Otherwise, it relies on operators and function calls to transform and manipulate them.

Operators

Any of the following characters can be used to define an operator:

!£$%^&*@#~?<>|/+=;:.-

Operators can be binary (taking two arguments) or unary. Unary operators cannot have a space between themselves and the expression that they are operating on.

Operators not defined in scope will not be parsed. This helps the parser properly handle multiple operators (eg binary and unary ops side by side), since it knows what it is looking for.

Some valid operator based function calls (assuming the operators are in scope):

1+2/3
1 + 2
1 + !2

Functions/variables

Functions/variables must start with an ascii letter, and can then contain an ascii letter, number or underscore.

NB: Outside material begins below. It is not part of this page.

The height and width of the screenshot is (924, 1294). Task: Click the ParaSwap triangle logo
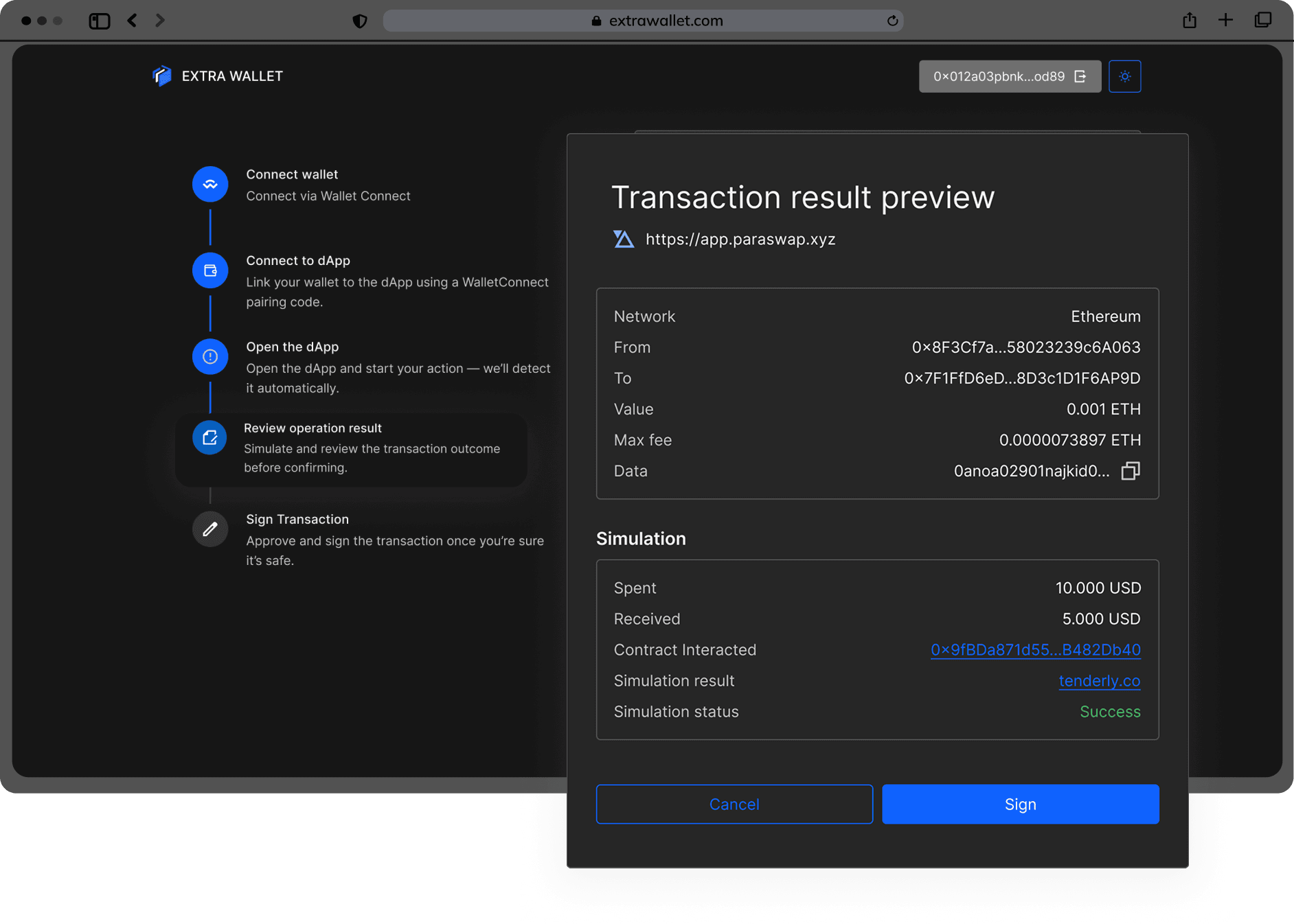[624, 240]
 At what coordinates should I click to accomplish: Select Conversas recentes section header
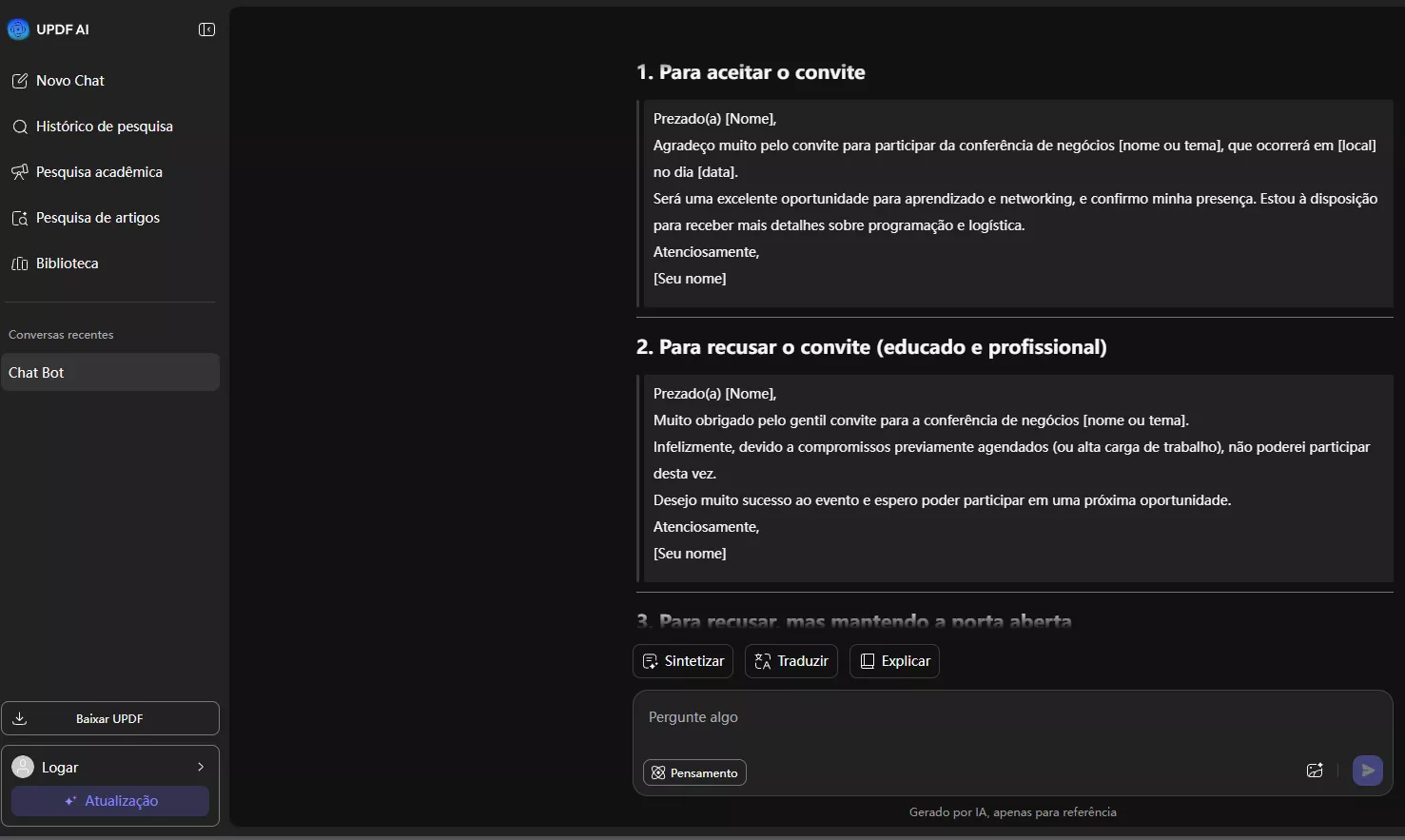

Some valid function calls:

foo()
foo(bar)
foo(1,2)

If the function takes exactly two arguments, and is also listed in the precedence list, it can be used infix too, like so (there must be spaces separating the function name from the expressions on either side):

1 foo 2

All values passed to functions on scope have the Value type. One can call .eval() on them to evaluate them and return the value that that results in. Some other methods are also available:

  • Value.kind(): Return the kind of the Value ("string" | "number" | "variable" | "bool" | "functioncall").
  • Value.pos(): Return the start and end index of the original input string that this Value was parsed from.
  • Value.toString(): (or String(Value)) gives back a string representation of the value, useful for debugging.
  • Value.name(): Gives back the "name" of the value. This is the function/variable name if applicable, else true/false for bools, the string contents for strings, or the numeric representation for numbers.

See the examples for more, particularly workingWithVariables.ts.